Provided entries START

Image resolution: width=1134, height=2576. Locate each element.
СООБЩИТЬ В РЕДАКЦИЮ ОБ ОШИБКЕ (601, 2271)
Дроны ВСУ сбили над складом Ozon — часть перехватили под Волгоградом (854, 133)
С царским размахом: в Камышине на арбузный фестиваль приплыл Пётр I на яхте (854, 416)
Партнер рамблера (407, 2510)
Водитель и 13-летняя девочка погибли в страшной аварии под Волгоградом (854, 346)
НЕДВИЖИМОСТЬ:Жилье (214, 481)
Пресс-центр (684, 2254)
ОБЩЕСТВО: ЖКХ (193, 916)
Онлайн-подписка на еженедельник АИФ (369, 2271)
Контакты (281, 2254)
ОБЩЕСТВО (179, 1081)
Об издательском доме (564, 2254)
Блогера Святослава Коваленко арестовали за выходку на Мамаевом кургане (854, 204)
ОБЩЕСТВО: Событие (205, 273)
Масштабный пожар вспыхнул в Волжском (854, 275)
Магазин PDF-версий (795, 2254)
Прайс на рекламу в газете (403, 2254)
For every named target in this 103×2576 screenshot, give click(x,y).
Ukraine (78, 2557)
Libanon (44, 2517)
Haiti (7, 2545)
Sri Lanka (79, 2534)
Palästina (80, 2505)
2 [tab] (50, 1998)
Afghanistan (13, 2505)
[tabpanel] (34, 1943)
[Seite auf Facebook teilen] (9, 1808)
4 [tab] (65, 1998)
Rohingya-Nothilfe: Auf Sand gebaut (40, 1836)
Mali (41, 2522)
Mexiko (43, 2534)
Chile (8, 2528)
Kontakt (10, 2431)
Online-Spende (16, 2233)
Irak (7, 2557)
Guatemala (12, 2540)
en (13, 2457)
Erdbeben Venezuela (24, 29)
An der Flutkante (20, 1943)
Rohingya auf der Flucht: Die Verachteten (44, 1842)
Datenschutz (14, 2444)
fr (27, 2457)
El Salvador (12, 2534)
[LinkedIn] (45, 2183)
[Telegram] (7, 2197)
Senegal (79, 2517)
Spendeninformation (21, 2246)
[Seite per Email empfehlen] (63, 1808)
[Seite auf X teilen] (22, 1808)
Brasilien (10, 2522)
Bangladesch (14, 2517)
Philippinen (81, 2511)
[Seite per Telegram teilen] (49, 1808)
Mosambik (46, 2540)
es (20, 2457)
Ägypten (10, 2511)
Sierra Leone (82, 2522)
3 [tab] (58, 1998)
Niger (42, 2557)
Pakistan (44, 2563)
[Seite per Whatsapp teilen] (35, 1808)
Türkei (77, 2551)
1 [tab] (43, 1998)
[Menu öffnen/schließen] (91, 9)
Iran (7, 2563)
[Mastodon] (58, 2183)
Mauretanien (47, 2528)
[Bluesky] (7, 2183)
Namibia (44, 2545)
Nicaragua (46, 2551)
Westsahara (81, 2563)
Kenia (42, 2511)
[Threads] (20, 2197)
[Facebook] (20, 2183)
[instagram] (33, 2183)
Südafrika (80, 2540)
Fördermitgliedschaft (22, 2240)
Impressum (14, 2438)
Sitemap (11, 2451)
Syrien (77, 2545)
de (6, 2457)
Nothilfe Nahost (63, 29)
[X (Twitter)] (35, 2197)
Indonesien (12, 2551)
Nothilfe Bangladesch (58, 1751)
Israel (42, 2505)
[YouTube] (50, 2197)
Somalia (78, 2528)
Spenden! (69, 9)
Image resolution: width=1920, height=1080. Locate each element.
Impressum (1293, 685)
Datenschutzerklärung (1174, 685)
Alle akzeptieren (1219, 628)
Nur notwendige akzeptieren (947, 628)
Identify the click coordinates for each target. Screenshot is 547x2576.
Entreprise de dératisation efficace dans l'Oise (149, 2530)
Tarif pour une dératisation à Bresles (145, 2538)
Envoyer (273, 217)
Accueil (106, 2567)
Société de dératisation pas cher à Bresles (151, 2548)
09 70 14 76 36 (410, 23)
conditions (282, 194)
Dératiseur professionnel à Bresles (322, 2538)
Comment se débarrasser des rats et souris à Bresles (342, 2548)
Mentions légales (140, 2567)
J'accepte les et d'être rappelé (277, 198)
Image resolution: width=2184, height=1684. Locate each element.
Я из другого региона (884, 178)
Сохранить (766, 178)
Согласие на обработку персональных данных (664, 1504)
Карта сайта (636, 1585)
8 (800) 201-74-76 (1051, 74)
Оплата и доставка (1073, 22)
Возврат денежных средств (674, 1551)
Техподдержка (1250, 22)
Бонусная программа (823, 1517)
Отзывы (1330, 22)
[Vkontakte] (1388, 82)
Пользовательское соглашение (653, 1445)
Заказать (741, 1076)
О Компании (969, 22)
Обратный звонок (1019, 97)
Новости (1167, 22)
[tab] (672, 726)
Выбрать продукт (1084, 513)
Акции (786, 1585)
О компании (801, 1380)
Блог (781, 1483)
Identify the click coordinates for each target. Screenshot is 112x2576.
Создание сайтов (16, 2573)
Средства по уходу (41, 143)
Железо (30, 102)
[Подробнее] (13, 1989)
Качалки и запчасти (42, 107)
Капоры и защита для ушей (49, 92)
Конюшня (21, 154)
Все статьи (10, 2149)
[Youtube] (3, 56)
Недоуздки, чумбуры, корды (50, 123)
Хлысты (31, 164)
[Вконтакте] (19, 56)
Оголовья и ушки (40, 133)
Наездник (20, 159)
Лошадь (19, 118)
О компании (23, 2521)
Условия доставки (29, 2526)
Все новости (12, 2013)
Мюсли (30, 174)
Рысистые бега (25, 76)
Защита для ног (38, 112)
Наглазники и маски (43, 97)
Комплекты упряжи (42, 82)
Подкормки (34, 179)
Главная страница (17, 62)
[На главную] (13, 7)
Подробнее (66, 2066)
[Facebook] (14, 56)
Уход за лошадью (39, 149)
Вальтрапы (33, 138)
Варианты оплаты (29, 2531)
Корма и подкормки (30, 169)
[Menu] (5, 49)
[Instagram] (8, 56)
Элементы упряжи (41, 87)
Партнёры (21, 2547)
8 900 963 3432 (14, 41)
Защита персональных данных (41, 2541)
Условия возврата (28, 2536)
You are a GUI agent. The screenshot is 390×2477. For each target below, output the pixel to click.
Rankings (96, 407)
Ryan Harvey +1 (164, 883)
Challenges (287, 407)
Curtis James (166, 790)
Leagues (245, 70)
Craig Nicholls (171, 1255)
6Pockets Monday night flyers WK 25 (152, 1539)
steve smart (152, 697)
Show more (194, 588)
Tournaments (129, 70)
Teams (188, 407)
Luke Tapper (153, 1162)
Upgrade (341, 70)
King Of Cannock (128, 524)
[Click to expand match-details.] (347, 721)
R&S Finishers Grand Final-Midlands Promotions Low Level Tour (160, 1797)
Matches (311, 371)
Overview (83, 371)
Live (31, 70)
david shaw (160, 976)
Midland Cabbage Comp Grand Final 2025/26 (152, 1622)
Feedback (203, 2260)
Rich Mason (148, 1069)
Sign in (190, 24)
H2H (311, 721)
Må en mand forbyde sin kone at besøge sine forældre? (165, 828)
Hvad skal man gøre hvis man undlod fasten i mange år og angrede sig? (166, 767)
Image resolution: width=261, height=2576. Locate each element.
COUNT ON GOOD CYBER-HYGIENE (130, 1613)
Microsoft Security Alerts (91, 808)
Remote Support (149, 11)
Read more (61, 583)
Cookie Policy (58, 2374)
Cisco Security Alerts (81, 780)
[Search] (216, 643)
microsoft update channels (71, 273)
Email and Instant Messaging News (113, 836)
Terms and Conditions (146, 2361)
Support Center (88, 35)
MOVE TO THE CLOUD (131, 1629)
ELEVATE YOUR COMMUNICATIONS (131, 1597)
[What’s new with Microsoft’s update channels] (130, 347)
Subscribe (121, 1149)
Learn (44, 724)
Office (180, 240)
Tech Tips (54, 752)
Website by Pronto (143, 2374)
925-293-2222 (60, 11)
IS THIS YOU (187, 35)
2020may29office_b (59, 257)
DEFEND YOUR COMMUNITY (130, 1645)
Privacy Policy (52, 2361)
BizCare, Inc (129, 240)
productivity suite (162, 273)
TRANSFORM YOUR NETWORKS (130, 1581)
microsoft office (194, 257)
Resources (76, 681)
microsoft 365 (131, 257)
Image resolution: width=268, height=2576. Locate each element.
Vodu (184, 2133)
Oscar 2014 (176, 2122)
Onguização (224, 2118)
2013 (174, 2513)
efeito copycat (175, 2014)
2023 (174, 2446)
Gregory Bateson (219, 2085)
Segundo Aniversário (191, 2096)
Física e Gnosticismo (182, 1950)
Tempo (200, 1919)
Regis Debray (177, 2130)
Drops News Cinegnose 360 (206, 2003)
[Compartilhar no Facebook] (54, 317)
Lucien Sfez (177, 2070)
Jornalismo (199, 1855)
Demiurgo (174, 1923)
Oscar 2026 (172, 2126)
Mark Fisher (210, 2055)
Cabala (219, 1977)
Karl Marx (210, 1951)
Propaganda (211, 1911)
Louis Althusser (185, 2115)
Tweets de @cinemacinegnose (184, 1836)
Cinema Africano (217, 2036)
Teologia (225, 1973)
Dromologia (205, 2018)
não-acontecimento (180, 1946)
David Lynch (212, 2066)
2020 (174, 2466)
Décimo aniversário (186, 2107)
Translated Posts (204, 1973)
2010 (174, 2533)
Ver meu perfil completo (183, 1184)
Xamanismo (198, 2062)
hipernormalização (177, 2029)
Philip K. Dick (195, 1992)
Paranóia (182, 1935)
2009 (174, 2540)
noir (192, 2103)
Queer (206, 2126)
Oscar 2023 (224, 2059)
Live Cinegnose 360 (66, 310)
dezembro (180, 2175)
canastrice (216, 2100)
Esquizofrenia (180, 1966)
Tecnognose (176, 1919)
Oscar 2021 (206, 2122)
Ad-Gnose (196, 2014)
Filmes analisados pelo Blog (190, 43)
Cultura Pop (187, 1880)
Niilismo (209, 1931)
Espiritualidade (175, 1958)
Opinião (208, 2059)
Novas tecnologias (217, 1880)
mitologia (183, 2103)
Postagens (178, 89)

Provided entries END

**Task item:**
Output the lines above exactly, but only those between the line holding "King Of Cannock (128, 524)" and the line holding "Må en mand forbyde", inclusive.

**Answer:**
King Of Cannock (128, 524)
[Click to expand match-details.] (347, 721)
R&S Finishers Grand Final-Midlands Promotions Low Level Tour (160, 1797)
Matches (311, 371)
Overview (83, 371)
Live (31, 70)
david shaw (160, 976)
Midland Cabbage Comp Grand Final 2025/26 (152, 1622)
Feedback (203, 2260)
Rich Mason (148, 1069)
Sign in (190, 24)
H2H (311, 721)
Må en mand forbyde sin kone at besøge sine forældre? (165, 828)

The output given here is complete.